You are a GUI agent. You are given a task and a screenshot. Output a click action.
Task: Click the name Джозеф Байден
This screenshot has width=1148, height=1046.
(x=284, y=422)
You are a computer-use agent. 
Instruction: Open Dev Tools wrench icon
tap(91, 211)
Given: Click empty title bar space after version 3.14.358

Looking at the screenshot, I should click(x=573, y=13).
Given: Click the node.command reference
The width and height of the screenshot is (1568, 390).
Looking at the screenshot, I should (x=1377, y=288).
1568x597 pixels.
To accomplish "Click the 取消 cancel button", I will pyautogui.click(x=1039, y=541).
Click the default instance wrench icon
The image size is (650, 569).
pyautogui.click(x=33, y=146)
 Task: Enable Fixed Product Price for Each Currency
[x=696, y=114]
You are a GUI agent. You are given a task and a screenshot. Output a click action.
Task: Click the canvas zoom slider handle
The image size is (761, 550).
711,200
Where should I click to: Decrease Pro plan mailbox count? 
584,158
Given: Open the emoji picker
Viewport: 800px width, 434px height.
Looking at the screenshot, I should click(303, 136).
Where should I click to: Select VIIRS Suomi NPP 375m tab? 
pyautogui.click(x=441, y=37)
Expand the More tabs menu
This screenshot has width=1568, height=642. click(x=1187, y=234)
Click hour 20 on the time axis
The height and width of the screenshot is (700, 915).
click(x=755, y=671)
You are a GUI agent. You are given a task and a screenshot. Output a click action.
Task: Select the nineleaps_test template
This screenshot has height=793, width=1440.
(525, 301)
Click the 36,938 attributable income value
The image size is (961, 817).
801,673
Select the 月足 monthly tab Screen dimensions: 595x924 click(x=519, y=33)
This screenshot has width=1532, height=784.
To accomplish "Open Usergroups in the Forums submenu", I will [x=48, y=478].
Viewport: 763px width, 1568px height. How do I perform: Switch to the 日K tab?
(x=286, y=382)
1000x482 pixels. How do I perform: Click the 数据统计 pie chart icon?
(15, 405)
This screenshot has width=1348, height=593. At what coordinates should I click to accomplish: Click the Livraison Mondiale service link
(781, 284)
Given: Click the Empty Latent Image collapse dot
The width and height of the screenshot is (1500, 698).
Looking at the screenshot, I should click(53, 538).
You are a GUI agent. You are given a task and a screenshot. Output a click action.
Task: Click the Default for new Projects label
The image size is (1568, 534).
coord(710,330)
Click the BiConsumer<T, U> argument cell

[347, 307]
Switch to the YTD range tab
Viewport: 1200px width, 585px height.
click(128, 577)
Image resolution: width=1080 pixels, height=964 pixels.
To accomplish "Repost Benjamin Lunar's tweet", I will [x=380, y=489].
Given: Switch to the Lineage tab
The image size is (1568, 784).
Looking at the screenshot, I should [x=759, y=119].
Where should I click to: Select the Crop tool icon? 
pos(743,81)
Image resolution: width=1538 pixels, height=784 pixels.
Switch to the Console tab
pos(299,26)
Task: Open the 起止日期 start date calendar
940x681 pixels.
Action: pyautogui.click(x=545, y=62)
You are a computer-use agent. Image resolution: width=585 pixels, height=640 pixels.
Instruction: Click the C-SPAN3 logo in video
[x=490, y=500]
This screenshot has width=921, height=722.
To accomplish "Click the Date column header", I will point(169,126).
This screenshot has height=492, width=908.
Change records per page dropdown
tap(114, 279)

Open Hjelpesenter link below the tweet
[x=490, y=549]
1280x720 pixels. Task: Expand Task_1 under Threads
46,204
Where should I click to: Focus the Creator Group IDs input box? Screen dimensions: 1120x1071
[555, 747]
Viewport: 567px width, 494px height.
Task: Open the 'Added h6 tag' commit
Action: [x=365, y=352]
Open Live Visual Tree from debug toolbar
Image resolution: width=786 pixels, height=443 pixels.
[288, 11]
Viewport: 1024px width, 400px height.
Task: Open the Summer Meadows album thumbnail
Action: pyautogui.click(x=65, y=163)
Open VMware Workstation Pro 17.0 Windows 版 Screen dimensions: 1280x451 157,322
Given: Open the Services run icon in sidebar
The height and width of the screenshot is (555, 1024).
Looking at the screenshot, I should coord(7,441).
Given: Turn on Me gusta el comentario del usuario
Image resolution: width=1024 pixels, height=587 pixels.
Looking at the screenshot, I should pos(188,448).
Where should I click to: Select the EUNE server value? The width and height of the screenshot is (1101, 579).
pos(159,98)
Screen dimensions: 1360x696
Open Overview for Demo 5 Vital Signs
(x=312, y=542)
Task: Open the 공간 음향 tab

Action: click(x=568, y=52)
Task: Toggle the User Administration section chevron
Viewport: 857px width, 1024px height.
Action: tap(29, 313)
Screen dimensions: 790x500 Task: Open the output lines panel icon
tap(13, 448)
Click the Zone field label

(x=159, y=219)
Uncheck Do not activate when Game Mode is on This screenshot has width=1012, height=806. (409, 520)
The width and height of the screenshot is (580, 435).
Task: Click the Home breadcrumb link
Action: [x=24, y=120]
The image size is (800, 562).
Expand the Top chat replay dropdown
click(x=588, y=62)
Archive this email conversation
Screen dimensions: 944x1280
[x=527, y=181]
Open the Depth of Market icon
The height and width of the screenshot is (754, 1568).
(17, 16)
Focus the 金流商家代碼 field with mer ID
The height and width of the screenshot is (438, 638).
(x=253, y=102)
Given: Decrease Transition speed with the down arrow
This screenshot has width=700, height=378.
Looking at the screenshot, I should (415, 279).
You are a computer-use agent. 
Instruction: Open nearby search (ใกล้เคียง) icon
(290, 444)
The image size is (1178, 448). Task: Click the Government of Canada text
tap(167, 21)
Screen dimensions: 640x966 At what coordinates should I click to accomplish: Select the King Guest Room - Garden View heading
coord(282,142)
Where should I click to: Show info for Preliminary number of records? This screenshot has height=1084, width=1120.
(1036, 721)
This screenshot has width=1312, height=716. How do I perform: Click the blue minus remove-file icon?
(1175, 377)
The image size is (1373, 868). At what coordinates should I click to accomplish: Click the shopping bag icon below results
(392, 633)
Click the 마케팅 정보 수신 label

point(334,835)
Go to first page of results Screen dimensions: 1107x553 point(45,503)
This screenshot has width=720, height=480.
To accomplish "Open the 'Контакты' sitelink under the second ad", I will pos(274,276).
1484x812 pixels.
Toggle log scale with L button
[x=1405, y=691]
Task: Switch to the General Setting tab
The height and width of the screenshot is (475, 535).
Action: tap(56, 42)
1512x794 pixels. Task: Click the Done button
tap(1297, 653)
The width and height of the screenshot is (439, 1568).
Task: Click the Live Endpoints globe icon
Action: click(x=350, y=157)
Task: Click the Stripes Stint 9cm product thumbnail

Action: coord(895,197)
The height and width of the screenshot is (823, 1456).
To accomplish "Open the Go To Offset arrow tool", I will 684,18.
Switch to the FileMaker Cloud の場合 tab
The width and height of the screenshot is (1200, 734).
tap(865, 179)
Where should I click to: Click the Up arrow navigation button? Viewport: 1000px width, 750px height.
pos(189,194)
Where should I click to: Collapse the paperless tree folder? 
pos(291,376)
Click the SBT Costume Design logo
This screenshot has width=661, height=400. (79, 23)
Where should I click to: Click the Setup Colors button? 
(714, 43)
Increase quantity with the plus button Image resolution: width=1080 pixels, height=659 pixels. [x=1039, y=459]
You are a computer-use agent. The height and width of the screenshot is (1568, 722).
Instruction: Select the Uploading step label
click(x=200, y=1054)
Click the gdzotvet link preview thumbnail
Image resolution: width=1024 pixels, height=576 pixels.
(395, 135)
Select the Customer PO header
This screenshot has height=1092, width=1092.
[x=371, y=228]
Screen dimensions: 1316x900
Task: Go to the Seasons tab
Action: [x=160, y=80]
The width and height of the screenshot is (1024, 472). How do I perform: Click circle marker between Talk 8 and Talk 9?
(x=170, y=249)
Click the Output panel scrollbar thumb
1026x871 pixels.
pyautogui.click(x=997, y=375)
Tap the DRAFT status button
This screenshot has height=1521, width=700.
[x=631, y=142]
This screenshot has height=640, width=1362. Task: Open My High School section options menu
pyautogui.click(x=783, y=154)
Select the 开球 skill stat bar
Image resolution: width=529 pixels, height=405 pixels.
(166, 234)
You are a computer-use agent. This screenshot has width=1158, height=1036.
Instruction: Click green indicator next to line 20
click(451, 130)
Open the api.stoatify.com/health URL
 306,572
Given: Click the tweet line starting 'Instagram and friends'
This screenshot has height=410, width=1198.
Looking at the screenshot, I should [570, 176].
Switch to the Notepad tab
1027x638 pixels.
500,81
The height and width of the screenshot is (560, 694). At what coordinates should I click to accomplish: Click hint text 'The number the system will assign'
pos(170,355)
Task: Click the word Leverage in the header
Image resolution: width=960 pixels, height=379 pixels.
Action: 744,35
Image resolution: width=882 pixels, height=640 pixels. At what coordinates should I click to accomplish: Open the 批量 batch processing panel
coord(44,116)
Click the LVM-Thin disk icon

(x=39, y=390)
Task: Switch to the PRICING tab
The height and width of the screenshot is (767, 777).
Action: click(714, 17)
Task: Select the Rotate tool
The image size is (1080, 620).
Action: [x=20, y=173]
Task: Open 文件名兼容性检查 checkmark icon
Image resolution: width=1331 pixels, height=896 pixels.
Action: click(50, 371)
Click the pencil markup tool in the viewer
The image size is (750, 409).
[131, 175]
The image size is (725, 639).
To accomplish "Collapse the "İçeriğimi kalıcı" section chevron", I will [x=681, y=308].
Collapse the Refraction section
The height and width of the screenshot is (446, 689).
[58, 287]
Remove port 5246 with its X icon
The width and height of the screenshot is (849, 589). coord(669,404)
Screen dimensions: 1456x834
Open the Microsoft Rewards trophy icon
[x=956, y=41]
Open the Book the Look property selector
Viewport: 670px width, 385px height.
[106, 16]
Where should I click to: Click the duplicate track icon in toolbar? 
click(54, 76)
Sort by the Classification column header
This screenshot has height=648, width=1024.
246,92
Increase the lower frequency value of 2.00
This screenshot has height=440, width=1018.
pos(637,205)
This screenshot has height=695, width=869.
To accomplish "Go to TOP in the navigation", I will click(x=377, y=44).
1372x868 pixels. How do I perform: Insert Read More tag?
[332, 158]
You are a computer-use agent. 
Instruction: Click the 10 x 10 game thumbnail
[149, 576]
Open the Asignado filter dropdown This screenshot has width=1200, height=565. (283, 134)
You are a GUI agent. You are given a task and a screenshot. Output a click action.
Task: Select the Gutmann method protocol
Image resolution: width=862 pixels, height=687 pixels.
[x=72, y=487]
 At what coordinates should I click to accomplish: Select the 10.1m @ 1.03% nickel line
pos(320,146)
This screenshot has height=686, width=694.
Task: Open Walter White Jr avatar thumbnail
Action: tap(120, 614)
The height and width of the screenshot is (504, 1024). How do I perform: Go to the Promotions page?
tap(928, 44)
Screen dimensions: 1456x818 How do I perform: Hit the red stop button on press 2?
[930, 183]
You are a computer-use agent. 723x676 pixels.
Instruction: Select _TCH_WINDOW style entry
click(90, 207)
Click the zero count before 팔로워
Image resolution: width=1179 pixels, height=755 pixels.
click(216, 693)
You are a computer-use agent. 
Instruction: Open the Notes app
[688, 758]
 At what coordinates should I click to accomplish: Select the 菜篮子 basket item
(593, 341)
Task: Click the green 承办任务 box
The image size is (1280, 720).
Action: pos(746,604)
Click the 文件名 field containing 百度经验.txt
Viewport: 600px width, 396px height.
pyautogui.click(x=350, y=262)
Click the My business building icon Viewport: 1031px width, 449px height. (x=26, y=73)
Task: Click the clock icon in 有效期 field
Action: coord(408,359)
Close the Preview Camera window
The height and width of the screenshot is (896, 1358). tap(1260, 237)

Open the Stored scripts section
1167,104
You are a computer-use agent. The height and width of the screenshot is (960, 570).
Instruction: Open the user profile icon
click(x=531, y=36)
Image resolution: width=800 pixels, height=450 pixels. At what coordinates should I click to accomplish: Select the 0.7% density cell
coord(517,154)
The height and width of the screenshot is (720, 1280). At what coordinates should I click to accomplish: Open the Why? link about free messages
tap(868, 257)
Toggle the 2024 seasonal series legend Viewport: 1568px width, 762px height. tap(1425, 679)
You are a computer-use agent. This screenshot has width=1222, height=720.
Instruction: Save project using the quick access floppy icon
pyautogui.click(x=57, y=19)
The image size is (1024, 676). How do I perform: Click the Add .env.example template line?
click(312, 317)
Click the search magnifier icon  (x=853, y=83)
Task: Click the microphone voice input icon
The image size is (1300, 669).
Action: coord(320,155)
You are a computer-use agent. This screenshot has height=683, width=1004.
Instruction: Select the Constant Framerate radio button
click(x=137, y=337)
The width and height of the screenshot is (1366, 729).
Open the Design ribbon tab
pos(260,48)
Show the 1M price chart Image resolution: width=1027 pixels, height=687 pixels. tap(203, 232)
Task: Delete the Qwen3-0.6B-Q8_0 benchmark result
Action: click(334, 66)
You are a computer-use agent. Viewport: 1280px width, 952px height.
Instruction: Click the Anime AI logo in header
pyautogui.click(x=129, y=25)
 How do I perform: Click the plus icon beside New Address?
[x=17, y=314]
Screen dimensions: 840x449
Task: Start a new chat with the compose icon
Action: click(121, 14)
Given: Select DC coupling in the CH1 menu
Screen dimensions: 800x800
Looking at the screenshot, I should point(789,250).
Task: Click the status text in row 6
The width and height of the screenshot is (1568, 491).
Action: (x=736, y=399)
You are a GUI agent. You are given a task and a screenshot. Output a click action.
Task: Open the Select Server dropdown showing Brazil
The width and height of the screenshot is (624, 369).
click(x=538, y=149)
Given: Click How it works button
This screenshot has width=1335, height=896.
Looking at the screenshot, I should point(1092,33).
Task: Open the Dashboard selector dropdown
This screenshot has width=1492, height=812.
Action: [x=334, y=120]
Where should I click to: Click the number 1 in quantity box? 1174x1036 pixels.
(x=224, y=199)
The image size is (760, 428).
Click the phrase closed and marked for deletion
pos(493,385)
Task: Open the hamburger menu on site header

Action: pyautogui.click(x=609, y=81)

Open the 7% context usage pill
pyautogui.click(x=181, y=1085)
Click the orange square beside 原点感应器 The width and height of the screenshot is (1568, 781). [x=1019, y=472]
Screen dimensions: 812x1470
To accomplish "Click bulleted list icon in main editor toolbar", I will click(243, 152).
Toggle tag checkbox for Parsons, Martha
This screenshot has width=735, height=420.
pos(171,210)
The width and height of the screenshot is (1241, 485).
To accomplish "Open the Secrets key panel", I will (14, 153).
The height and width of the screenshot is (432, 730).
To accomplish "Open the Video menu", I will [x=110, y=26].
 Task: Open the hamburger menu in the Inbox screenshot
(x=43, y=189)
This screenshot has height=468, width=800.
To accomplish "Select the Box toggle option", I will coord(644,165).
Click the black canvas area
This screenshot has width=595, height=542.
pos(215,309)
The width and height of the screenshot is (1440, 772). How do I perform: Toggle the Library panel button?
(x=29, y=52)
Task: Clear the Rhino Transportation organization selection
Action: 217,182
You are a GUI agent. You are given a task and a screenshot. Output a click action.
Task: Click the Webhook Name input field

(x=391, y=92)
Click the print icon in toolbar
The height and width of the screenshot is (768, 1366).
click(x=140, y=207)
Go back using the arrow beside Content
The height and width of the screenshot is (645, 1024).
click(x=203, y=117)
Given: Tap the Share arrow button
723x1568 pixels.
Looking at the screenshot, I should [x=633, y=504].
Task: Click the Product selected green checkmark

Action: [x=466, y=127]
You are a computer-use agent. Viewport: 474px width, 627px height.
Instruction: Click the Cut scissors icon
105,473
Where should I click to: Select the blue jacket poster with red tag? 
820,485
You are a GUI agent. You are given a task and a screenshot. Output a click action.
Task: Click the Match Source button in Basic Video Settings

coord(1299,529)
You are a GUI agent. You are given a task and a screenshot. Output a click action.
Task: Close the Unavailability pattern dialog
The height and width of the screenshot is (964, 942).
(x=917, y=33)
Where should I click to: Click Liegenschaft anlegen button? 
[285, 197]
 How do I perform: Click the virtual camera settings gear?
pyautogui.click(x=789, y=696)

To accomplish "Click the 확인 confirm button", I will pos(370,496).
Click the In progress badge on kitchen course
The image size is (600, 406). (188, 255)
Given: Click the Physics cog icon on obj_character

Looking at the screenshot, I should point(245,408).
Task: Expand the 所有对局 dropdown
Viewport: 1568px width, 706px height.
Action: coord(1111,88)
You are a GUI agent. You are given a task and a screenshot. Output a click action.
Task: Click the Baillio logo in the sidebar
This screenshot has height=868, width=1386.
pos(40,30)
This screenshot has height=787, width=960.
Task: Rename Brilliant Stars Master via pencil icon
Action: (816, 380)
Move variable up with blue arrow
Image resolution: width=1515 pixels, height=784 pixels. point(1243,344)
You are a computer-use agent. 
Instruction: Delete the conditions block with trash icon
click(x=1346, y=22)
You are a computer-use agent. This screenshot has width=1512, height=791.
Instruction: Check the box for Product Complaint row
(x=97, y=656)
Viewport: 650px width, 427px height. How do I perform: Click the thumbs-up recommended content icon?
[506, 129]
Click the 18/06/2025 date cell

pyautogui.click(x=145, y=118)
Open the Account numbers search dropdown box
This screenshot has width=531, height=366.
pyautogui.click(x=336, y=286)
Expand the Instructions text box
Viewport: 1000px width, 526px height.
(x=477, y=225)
_ _ _
# WORK REQUIRED
Where a line in the entries holds "status", copy that line.

# OUTPUT FOR THIS TASK
Tap the DRAFT status button
Task: Click the status text in row 6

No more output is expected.